Stored items:
[Start of section]
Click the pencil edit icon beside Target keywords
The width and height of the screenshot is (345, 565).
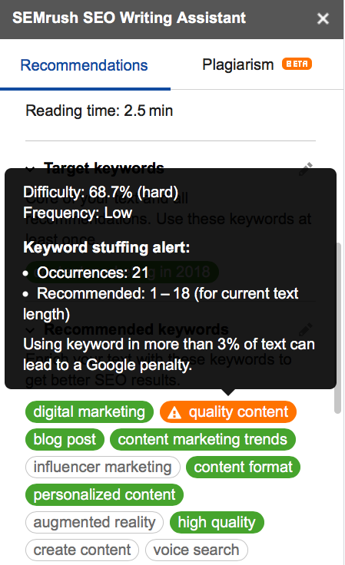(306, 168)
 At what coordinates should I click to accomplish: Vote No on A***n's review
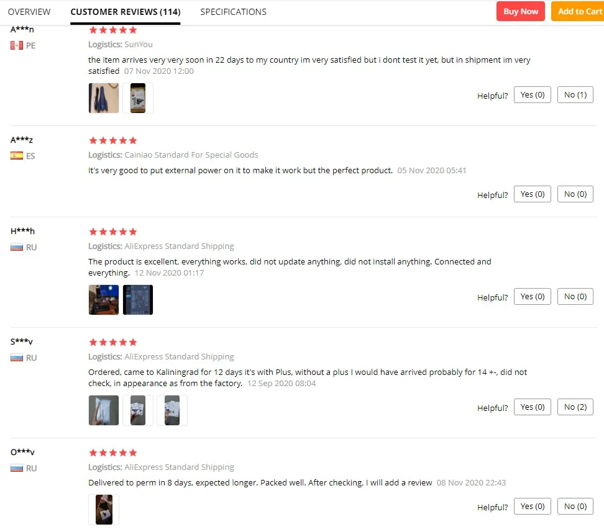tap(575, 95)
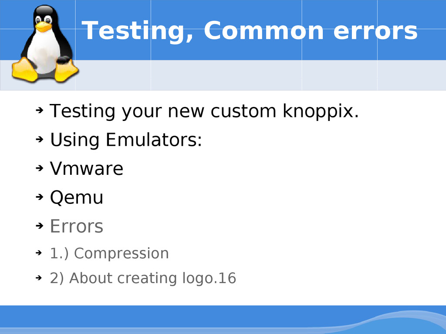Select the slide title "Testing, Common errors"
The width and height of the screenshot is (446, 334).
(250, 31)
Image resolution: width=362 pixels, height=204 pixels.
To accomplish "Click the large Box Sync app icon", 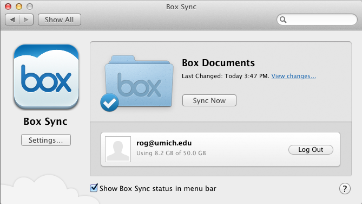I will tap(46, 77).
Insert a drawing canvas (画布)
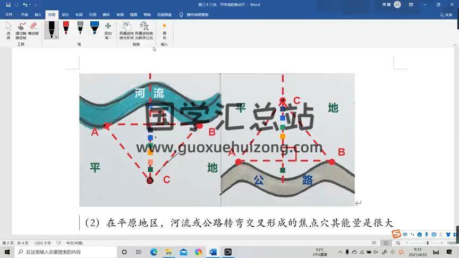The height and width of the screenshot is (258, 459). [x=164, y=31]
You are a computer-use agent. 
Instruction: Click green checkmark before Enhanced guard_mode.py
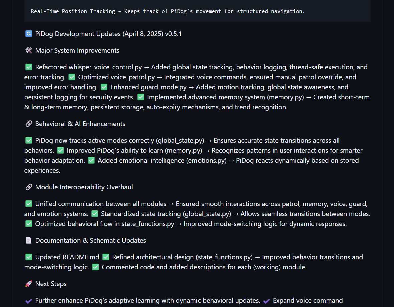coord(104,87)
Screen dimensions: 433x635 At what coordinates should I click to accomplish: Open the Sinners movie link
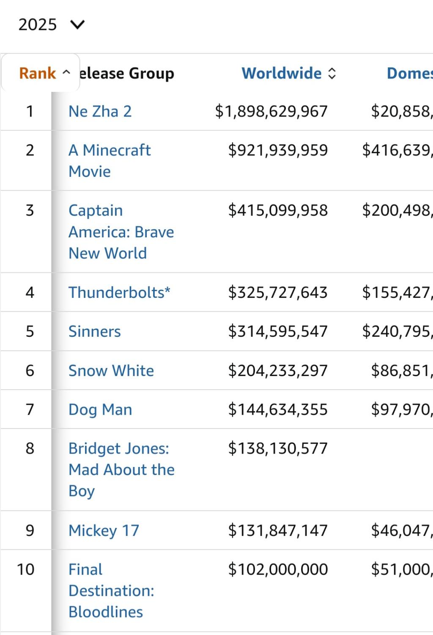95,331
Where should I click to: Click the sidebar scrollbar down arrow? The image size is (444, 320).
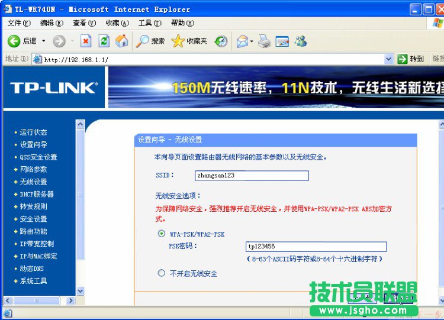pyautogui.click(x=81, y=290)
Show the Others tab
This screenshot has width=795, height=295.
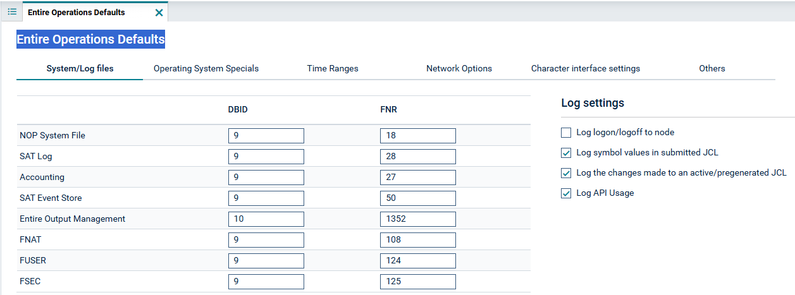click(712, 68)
[End of section]
What needs to be done: Skip all pictures. Copy exactly the lines from the one containing "Screen dimensions: 433x635" through the end of the records, both ends included.

Answer space:
Screen dimensions: 433x635 At what coordinates should I click to accomplish: Open the Sinners movie link
95,331
Where should I click to: Click the sidebar scrollbar down arrow? The image size is (444, 320).
pyautogui.click(x=81, y=290)
Show the Others tab
This screenshot has width=795, height=295.
click(712, 68)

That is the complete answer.